Wednesday, May 25, 2011

This Ain't a Story about Dorothy

Since the weekend, like the rest of America and a lot of the world, I've been watching the stories unfold from the awful tornadoes in Missouri and the rest of the Twister Belt.  My heart goes out to all those brave people.  I'm awed by their almost collective optimism and courage in the face of losing so much in just the blink of an eye.

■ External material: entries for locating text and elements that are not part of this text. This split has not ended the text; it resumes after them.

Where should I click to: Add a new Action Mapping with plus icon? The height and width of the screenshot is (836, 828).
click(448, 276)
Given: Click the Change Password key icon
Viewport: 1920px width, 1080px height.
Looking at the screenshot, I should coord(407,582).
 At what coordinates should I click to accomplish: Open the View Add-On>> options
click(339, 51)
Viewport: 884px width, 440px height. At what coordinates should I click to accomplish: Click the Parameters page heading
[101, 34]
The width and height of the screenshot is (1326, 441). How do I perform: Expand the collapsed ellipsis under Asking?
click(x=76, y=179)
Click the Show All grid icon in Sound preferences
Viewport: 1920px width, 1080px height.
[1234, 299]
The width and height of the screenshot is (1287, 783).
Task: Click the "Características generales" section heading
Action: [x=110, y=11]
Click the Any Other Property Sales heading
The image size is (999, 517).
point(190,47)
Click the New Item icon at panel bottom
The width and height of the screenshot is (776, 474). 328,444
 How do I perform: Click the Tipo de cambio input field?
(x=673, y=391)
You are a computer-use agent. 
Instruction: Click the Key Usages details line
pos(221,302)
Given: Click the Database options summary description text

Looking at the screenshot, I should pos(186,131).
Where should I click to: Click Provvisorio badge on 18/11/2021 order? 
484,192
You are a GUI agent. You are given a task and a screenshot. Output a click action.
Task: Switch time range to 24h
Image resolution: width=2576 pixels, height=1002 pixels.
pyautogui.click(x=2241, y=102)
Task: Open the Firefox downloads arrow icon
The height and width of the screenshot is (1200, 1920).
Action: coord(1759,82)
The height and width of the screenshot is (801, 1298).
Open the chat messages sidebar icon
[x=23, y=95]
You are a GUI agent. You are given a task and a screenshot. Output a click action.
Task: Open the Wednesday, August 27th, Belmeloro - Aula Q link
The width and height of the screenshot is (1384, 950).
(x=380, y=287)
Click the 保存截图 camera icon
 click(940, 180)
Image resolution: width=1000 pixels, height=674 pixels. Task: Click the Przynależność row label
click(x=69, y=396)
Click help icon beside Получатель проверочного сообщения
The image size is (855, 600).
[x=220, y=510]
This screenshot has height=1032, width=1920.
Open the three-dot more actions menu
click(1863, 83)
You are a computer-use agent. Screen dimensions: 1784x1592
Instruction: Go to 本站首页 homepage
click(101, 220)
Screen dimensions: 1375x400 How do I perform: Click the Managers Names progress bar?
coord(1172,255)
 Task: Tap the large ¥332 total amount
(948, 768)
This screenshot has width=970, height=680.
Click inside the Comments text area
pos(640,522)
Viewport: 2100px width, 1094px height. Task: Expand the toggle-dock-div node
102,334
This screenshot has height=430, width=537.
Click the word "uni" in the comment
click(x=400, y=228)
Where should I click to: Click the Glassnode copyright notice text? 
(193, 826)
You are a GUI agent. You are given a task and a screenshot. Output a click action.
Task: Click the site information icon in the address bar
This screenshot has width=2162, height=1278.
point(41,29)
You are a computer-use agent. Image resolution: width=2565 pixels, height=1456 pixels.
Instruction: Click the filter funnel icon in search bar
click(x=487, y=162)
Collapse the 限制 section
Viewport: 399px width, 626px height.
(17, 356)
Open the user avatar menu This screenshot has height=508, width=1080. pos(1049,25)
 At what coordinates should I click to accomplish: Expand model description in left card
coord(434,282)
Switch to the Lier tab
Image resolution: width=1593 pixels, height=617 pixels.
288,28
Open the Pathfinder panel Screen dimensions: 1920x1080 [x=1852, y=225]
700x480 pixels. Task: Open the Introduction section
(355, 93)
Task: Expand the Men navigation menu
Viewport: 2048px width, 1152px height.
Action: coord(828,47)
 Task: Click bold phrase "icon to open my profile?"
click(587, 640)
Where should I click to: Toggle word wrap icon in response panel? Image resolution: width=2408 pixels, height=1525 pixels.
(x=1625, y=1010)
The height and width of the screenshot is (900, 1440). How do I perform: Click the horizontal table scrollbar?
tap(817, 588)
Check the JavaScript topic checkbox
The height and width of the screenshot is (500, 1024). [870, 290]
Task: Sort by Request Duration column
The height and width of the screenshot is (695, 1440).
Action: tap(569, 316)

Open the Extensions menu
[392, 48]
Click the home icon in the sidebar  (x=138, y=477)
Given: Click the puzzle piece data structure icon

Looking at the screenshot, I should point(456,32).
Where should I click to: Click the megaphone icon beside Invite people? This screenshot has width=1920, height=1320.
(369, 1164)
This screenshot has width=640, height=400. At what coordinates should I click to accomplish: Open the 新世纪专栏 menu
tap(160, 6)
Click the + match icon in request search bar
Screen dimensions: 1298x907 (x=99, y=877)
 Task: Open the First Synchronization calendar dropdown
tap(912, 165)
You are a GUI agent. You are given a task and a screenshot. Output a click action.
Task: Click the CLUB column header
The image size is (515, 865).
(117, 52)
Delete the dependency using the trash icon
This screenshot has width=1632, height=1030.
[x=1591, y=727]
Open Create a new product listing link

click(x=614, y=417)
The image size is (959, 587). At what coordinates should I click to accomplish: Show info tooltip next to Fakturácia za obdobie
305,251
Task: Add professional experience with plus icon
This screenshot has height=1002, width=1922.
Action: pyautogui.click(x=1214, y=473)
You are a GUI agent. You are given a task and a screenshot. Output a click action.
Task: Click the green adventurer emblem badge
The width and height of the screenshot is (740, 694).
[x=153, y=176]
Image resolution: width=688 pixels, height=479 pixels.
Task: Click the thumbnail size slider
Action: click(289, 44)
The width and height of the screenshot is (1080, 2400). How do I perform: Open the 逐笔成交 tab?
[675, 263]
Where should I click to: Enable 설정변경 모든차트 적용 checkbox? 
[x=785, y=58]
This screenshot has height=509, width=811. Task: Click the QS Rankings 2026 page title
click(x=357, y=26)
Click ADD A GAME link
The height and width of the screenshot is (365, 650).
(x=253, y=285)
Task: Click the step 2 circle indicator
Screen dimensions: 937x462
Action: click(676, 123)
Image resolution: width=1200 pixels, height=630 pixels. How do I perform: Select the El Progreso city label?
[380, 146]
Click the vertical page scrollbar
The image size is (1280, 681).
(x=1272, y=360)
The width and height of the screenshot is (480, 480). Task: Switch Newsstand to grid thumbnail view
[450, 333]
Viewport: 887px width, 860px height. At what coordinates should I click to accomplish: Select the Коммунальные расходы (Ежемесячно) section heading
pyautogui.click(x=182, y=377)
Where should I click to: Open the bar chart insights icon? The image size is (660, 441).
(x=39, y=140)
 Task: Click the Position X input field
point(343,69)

I grew up in Illinois and used to watch tornadoes chew their way across the cornfields behind the house.  No twister touched down in Briggsville for over fifty years until just a few weeks before I left to come back to New York.  An F3 hopped through the town, miraculously killing no one but yanking a Casey's gas station up off its foundations and blending it to scrap in midair.  An antique store, many houses and farm equipment  were thrown about like so many Tonka toys.  My mom's house was undamaged, but I'd had to crawl under fallen branches to get out the back door.  Her yard extends to the barbecue pit with acres of cornfield just behind it.  The corn, ten feet tall by this time, was all bent sideways from the wind.  I thought we'd dodged the bullet, that it hadn't passed too closely, until I stood up on the barbecue pit to survey the field.  Then I gasped.  There were only two rows of corn left, directly behind the pit.  Then there was no corn anywhere.  The tornado had taken the entire gigantic field.  Not even stalks were anywhere.  It was just dirt with a grim confetti of leaves and tassel. 

On the news regarding the Joplin tornado, they described multiple funnels.  I'd been driving back to Briggsville when our big one hit, through the most blinding rain I'd ever experienced.  Half a mile before the Briggsville exit, the rain stopped, like somebody flipping a switch.  And I saw it.  It was so big, my mind couldn't wrap around what it was at first.  I saw the multiple funnels and the sheer wedge-shaped mass of the thing directly in front of me, but I couldn't grasp what it was.  I said aloud, "Is that...is that trying to form tornadoes?" not realizing the whole horizon stretching mass was the tornado.  Two motorcyclists ahead of me were yanked off their bikes and thrown.  The local Walmart was destroyed but all the customers and staff saved by a quick-thinking manager who got them into the giant walk-in refrigerator, over two hundred people in all.  Oak trees that lined the boulevard downtown had their tops snapped off like dandelion heads, and cars were sucked up and found a mile away.  That tornado was by far the largest and most terrifying one I'd ever seen with my own eyes.  The one in Joplin was far bigger.  Our Big Girl, as the locals call it now, hopped.  That's what saved lives.  The Joplin one simply stayed on the ground and devoured everything. 

The thing I want to write about is the miracle of all those people in Joplin and their optimism. From the lady searching for her mother's doll collection, scattered throughout the debris, to the mother searching for her missing son, to the National Guardsman who took refuge in a bathtub, grabbing the faucet to prevent the twister from pulling him to his death; they are all symbols of everything good in the human race.  We have our Wall Street greed pigs and our Libyan scumballs, our sicko drug lords and our repulsive lobbyists, but we also have the people of Joplin, Missouri.  We have our Nelson Mandelas and Mother Theresas, our Harvey Milks and our Angelina Jolies, our charity groups and self-help supporters, our brave military and self-sacrificing, though rare, good politicians.  They are the pearls beyond price we all strive to emulate.  Given any past, our memories can make or break us.  They can become a soul destroying gravity that pins us to the ground or they can be experience that lifts us higher than we ever dreamt we could go.  It's all up to us, what we do with the cards we're dealt.  I've been both pinned to the ground and lifted high in my time.  You don't have to remain one or the other just because that's where you are now.  As they say, If Life gives you lemons, make lemonade.  And if Life gives you a steaming shitpile of misery, turn it, seed it, and grow a garden.  You can do it.  Roses are lovely this time of year.  Even something thorny can be beautiful.